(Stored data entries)
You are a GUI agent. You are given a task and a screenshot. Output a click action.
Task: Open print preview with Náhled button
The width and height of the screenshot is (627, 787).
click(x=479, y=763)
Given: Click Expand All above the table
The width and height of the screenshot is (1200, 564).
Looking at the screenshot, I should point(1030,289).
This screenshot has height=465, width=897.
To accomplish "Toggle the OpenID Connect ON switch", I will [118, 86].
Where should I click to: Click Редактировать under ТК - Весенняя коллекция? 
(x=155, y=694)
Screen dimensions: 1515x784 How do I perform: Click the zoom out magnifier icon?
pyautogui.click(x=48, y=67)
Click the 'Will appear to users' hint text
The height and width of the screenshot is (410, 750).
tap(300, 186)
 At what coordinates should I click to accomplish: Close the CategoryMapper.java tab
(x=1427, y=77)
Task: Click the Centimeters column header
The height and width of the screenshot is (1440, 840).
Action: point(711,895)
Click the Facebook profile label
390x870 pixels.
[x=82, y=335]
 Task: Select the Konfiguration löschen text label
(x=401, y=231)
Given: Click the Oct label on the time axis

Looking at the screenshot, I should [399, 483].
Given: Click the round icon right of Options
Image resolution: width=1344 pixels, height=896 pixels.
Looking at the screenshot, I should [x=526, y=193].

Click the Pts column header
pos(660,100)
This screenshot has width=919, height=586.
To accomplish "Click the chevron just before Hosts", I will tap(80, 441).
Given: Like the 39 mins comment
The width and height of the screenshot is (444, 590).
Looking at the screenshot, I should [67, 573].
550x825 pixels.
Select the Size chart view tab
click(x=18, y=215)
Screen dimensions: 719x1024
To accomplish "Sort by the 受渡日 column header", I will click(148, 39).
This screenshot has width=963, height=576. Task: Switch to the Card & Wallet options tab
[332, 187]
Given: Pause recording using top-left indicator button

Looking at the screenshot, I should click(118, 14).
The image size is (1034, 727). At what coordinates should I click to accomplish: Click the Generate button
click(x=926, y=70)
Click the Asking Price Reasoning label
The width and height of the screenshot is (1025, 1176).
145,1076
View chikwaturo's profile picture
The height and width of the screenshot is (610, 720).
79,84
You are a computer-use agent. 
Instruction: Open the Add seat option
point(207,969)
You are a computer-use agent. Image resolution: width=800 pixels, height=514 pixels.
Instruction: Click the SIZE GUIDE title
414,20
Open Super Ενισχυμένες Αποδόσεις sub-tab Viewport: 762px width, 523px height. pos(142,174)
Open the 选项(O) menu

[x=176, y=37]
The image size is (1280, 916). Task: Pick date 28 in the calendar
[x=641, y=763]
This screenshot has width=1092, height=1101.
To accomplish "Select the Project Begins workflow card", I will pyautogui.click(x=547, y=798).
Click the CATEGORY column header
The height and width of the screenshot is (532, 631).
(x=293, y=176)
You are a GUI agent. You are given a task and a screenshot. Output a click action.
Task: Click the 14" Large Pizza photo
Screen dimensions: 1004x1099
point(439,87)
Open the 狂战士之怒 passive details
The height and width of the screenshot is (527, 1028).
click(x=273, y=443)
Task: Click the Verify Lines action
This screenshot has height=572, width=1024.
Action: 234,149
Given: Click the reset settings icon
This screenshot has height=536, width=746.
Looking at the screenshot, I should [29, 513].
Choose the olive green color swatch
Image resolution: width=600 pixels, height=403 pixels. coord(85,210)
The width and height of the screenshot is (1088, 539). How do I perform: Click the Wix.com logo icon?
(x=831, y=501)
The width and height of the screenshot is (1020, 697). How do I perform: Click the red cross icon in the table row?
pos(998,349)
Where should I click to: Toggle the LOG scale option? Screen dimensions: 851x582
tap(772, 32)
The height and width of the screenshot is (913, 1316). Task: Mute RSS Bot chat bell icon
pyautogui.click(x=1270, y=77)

** What this task involves **
Repeat the data in full. Nothing may be dropped or altered.

** Task result **
You are a GUI agent. You are given a task and a screenshot. Output a click action.
Task: Open print preview with Náhled button
The width and height of the screenshot is (627, 787).
click(x=479, y=763)
Given: Click Expand All above the table
The width and height of the screenshot is (1200, 564).
Looking at the screenshot, I should point(1030,289).
This screenshot has height=465, width=897.
To accomplish "Toggle the OpenID Connect ON switch", I will [118, 86].
Where should I click to: Click Редактировать under ТК - Весенняя коллекция? 
(x=155, y=694)
Screen dimensions: 1515x784 How do I perform: Click the zoom out magnifier icon?
pyautogui.click(x=48, y=67)
Click the 'Will appear to users' hint text
The height and width of the screenshot is (410, 750).
tap(300, 186)
 At what coordinates should I click to accomplish: Close the CategoryMapper.java tab
(x=1427, y=77)
Task: Click the Centimeters column header
The height and width of the screenshot is (1440, 840).
Action: point(711,895)
Click the Facebook profile label
390x870 pixels.
[x=82, y=335]
 Task: Select the Konfiguration löschen text label
(x=401, y=231)
Given: Click the Oct label on the time axis

Looking at the screenshot, I should [399, 483].
Given: Click the round icon right of Options
Image resolution: width=1344 pixels, height=896 pixels.
Looking at the screenshot, I should [x=526, y=193].

Click the Pts column header
pos(660,100)
This screenshot has width=919, height=586.
To accomplish "Click the chevron just before Hosts", I will tap(80, 441).
Given: Like the 39 mins comment
The width and height of the screenshot is (444, 590).
Looking at the screenshot, I should [67, 573].
550x825 pixels.
Select the Size chart view tab
click(x=18, y=215)
Screen dimensions: 719x1024
To accomplish "Sort by the 受渡日 column header", I will click(148, 39).
This screenshot has width=963, height=576. Task: Switch to the Card & Wallet options tab
[332, 187]
Given: Pause recording using top-left indicator button

Looking at the screenshot, I should click(118, 14).
The image size is (1034, 727). At what coordinates should I click to accomplish: Click the Generate button
click(x=926, y=70)
Click the Asking Price Reasoning label
The width and height of the screenshot is (1025, 1176).
145,1076
View chikwaturo's profile picture
The height and width of the screenshot is (610, 720).
79,84
You are a computer-use agent. 
Instruction: Open the Add seat option
point(207,969)
You are a computer-use agent. Image resolution: width=800 pixels, height=514 pixels.
Instruction: Click the SIZE GUIDE title
414,20
Open Super Ενισχυμένες Αποδόσεις sub-tab Viewport: 762px width, 523px height. pos(142,174)
Open the 选项(O) menu

[x=176, y=37]
The image size is (1280, 916). Task: Pick date 28 in the calendar
[x=641, y=763]
This screenshot has width=1092, height=1101.
To accomplish "Select the Project Begins workflow card", I will pyautogui.click(x=547, y=798).
Click the CATEGORY column header
The height and width of the screenshot is (532, 631).
(x=293, y=176)
You are a GUI agent. You are given a task and a screenshot. Output a click action.
Task: Click the 14" Large Pizza photo
Screen dimensions: 1004x1099
point(439,87)
Open the 狂战士之怒 passive details
The height and width of the screenshot is (527, 1028).
click(x=273, y=443)
Task: Click the Verify Lines action
This screenshot has height=572, width=1024.
Action: 234,149
Given: Click the reset settings icon
This screenshot has height=536, width=746.
Looking at the screenshot, I should [29, 513].
Choose the olive green color swatch
Image resolution: width=600 pixels, height=403 pixels. coord(85,210)
The width and height of the screenshot is (1088, 539). How do I perform: Click the Wix.com logo icon?
(x=831, y=501)
The width and height of the screenshot is (1020, 697). How do I perform: Click the red cross icon in the table row?
pos(998,349)
Where should I click to: Toggle the LOG scale option? Screen dimensions: 851x582
tap(772, 32)
The height and width of the screenshot is (913, 1316). Task: Mute RSS Bot chat bell icon
pyautogui.click(x=1270, y=77)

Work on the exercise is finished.